Fit a carbon monoxide detector: Warning issued after Port Hamble fatalities

Fatal carbon monoxide poisoning on sports cruiser Emma Louise at Port Hamble Marina

The Marine Accident Investigation Branch (MAIB) has called for ‘further work’ into raising awareness of the dangers of carbon monoxide, after the tragic death of two boaters in Port Hamble.

The MAIB has this week released the findings of its report into the deaths of two men aboard the sports cruiser Emma Louise, which was moored in Port Hamble Marina, on the UK’s south coast, in 2022.

On the morning of 12 January 2022, marina staff discovered the two men in the covered cockpit of the privately owned sports cruiser. The men — the boat’s owner and his brother-in-law — had travelled from their homes in Slough, England and prepared to spend two nights on board.

The two men left the boat’s petrol engine running during the previous evening, likely to maintain power to some of the boat’s systems. Exhaust gas had built up in the covered cockpit area during the evening, the report finds, causing them to pass out and die due to carbon monoxide (CO) poisoning.

The report identifies key safety issues, including that exhaust gas, containing CO, had likely been funnelled into the cockpit between the boat’s transom and an inflatable water skiing ringo suspended from it.

The cockpit was covered by a close-fitting canopy, and the exhaust gas accumulated as there was little ventilation to enable the CO to disperse. With no CO alarm fitted on board, the men were not alerted to the danger of CO poisoning before they succumbed.

CO alarms were made mandatory on boats operating in inland waters in 2019 under the Boat Safety Scheme. The MAIB report highlights that, at the time of the accident, CO detectors were not required to be fitted onboard recreational craft operating in UK coastal waters.

The MAIB report finds that further work by industry stakeholders to raise CO awareness among pleasure craft users is required to reduce the increasing number of fatalities caused by CO poisoning.

The MAIB has made no further safety recommendations, further to those already in place since the 2017 Love for Lydia investigation. Details of these recommendations are detailed in a safety flyer and video (view below) produced by MAIB.

“The accident onboard Emma Louise serves as another dreadful reminder of the danger posed by carbon monoxide and the speed at which damage to health and collapse can occur,” says Andrew Moll OBE, chief inspector of marine accidents. “With no CO detector fitted, the two men were unaware of the danger and were tragically overcome within minutes of starting the cruiser’s engine.

“CO is colourless, tasteless and odourless and difficult for people to detect. It is essential that CO alarms are fitted in areas where carbon monoxide can accumulate, such as the cabins and cockpits of motor cruisers. Never ignore the smell of exhaust fumes in any enclosed space. Boat users are once again reminded of the three simple but life-saving measures that will help you to stay CO safe: install and maintain equipment properly; fit CO alarms and test them regularly; and always ensure there is adequate ventilation in the cabin.”

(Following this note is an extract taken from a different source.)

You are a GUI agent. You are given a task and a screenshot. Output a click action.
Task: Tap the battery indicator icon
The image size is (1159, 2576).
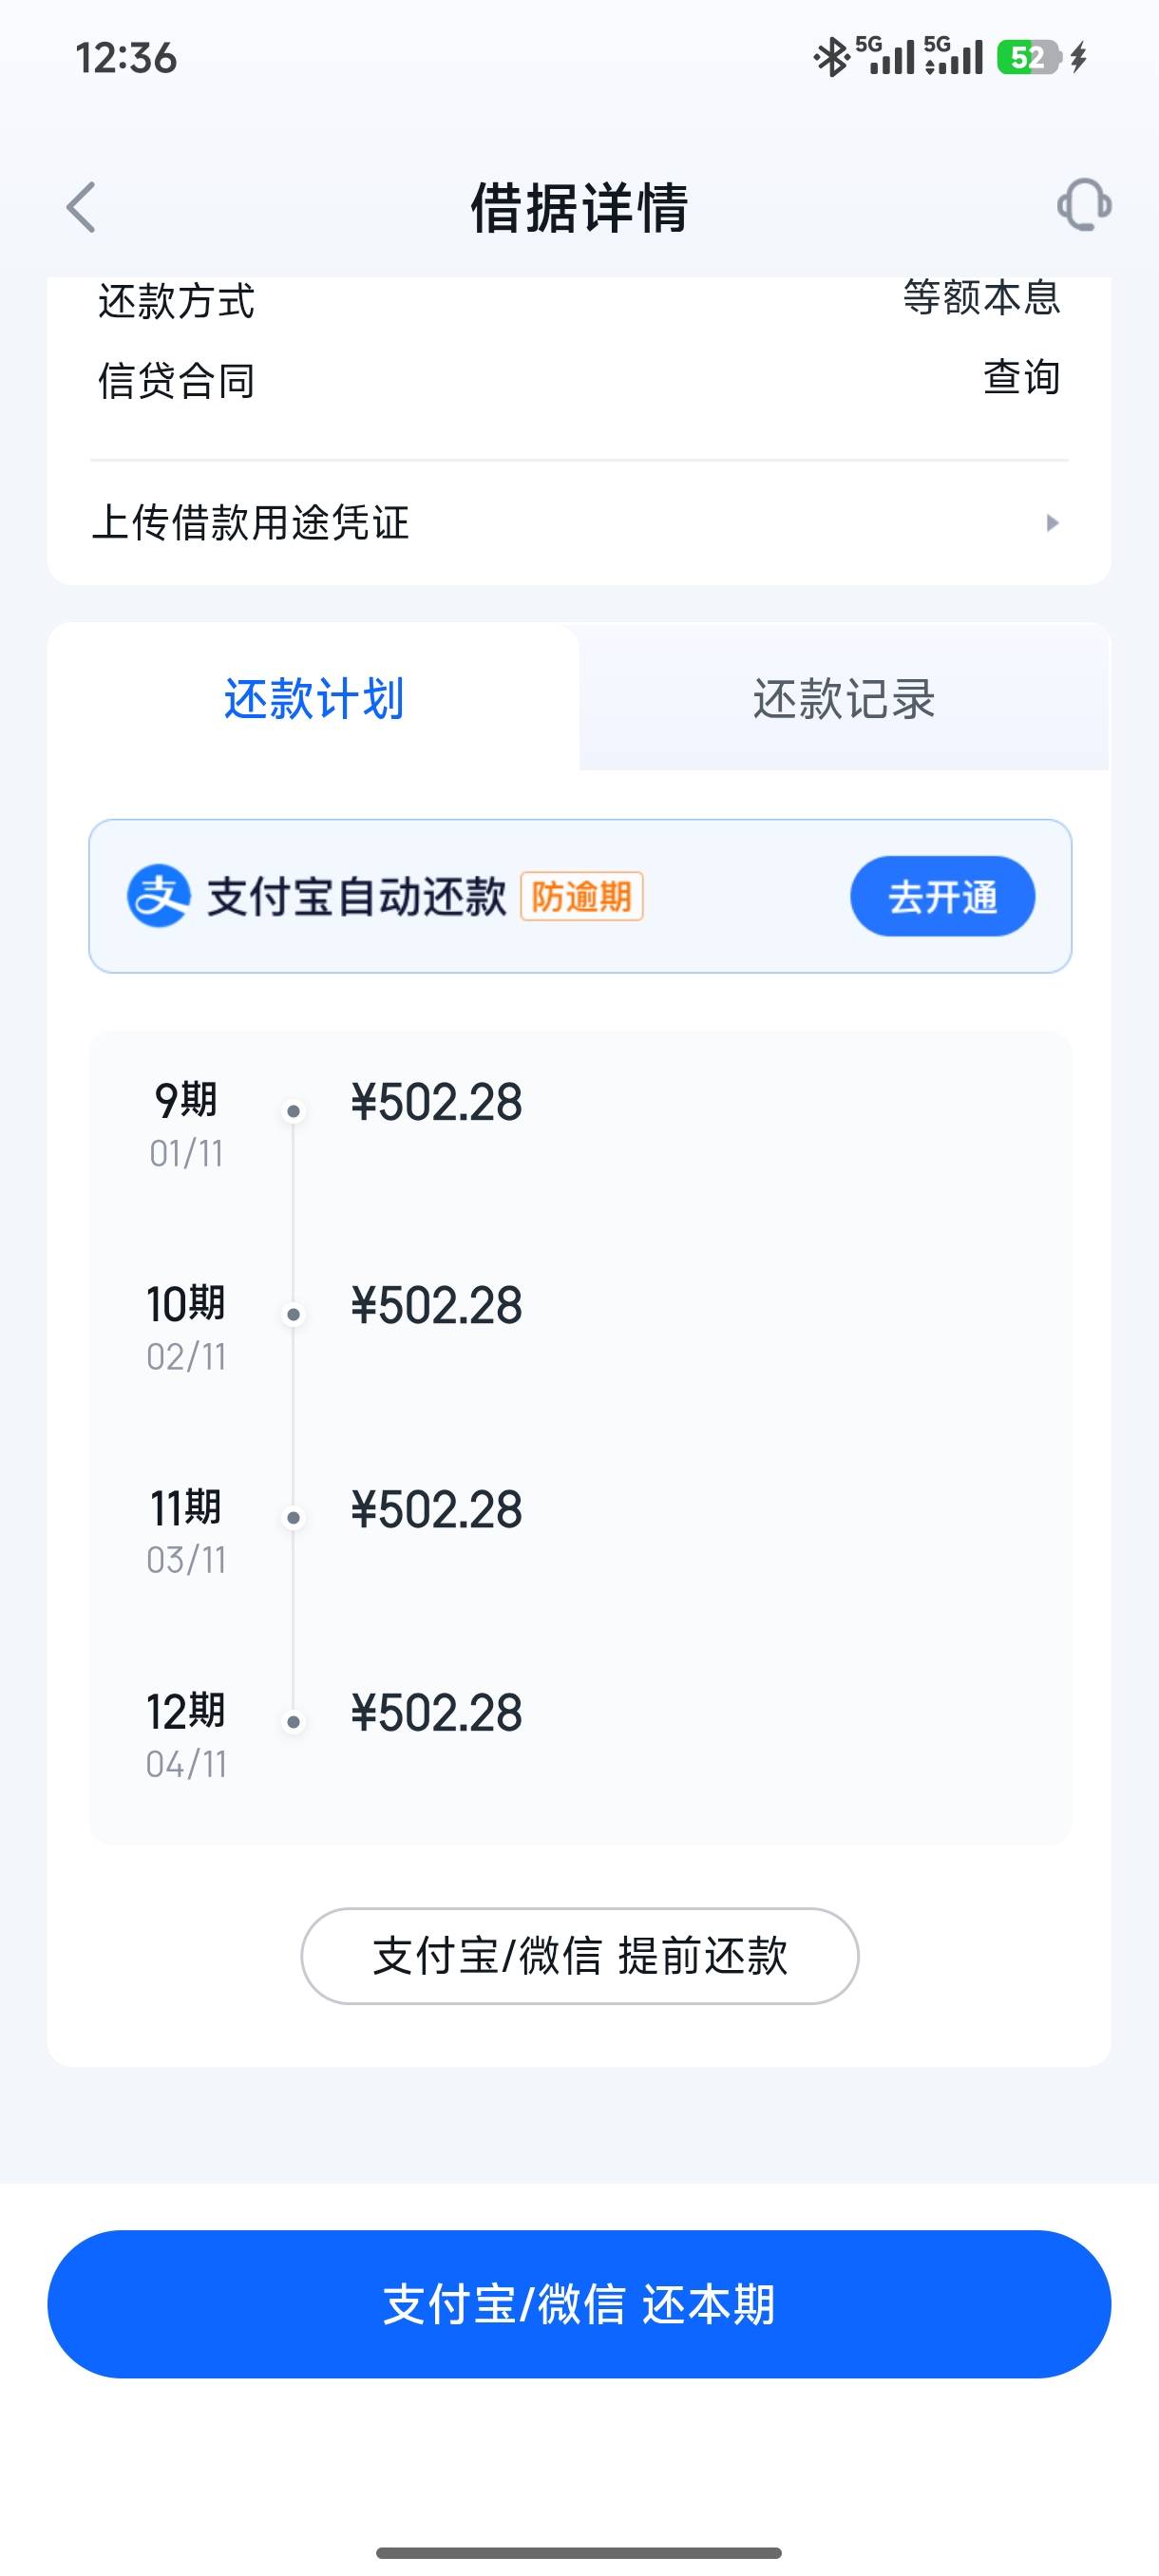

In 2017, MIN reported on the MAIB’s investigation into a carbon monoxide poisoning aboard 7.75m motor cruiser Vasquez, which resulted in the death of the vessel’s owner.

Over the past 10 years, the MAIB has investigated five accidents involving CO poisoning on pleasure vessels that (including this one) resulted in the tragic loss of nine lives.

One response to “Fit a carbon monoxide detector: Warning issued after Port Hamble fatalities”

  1. Maffi Oxford says:

    Isn’t the CO Alarm a part of the BSS? If not why not!